— START OF Material supplied —
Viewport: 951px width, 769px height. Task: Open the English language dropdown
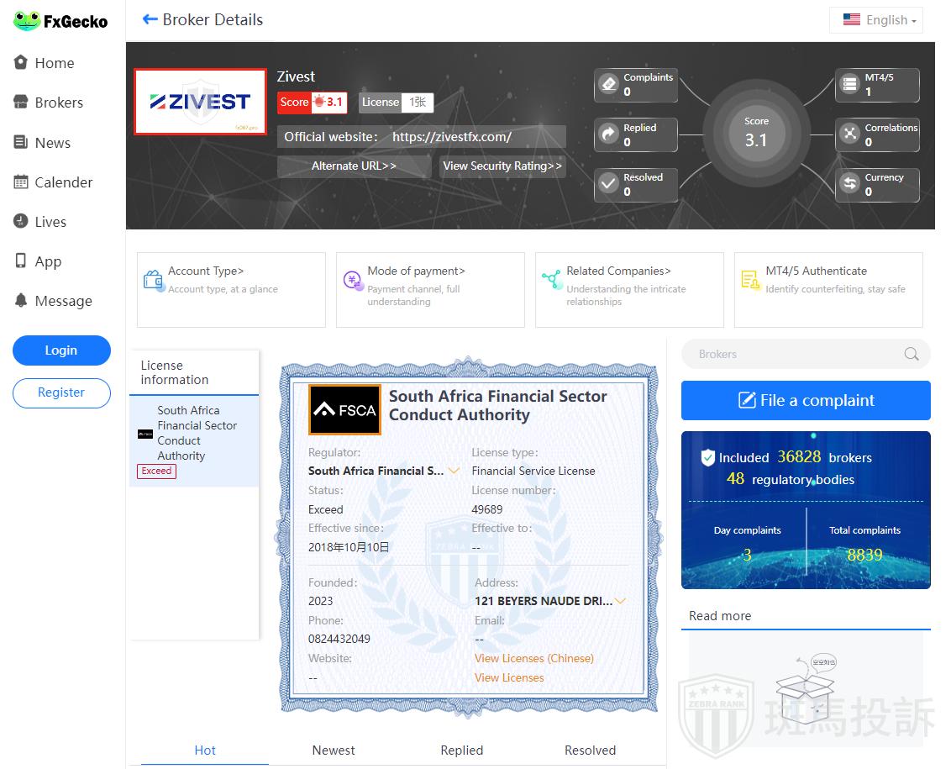(x=876, y=20)
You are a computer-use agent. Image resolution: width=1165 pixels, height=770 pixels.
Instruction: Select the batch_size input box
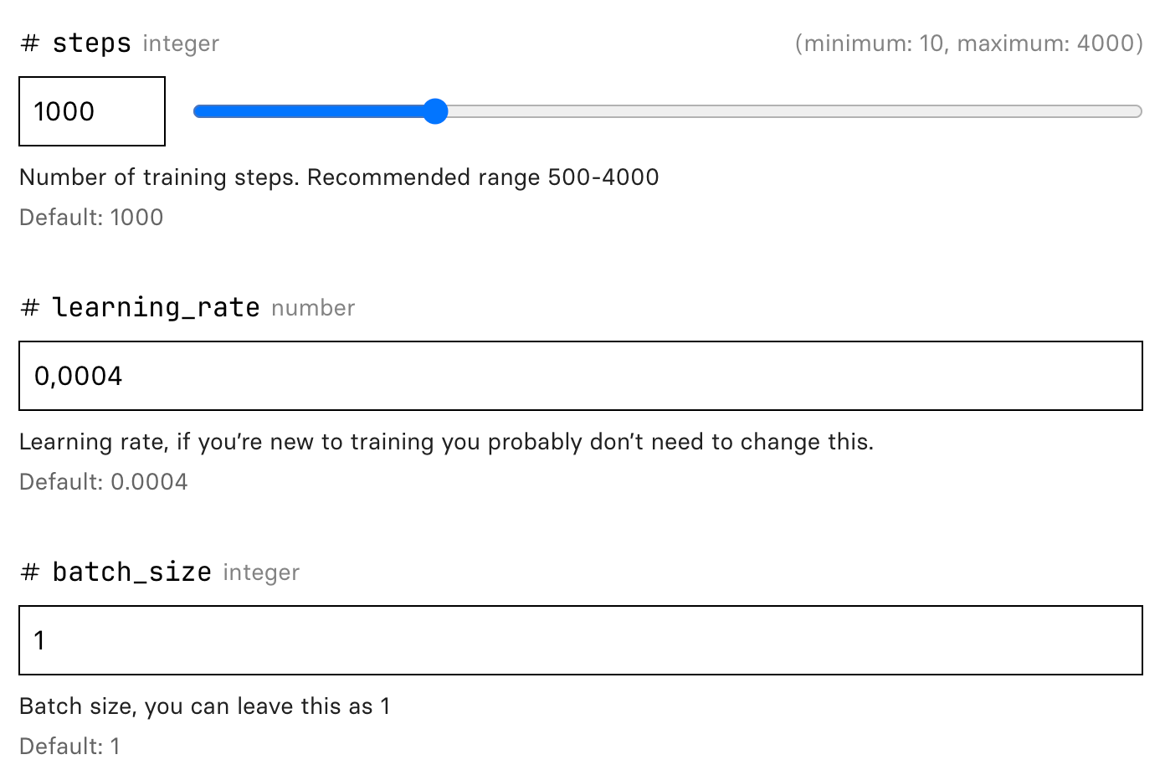(x=581, y=640)
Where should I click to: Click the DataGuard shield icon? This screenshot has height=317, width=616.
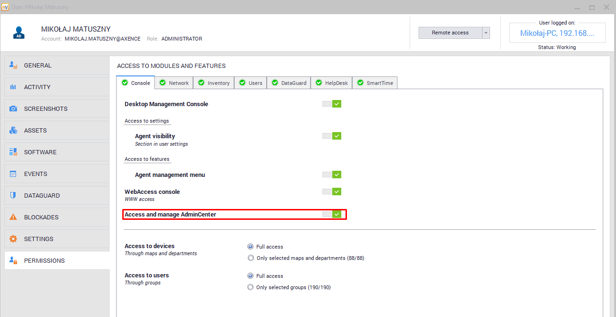coord(13,196)
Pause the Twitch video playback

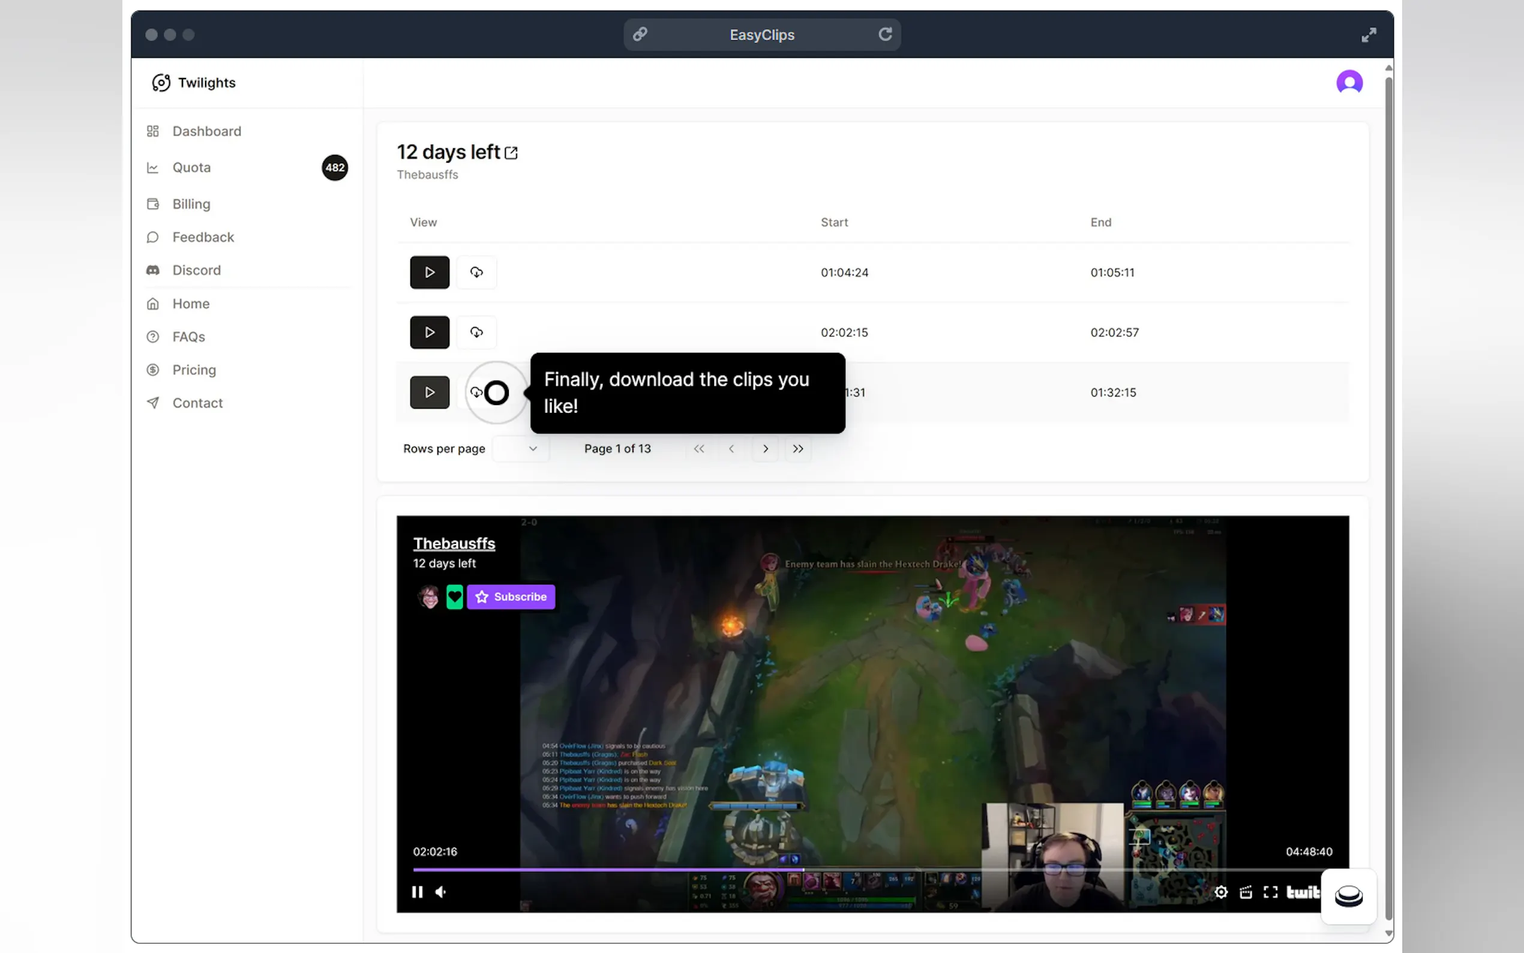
— END OF Material supplied —
Show every line of the records that contains the string "height", matching case exactly.

| Completed task |
Viewport: 951px width, 769px height. Task: Open the English language dropdown
You are a computer-use agent. Image resolution: width=1165 pixels, height=770 pixels.
Where should I click to: Click the DataGuard shield icon? This screenshot has height=317, width=616.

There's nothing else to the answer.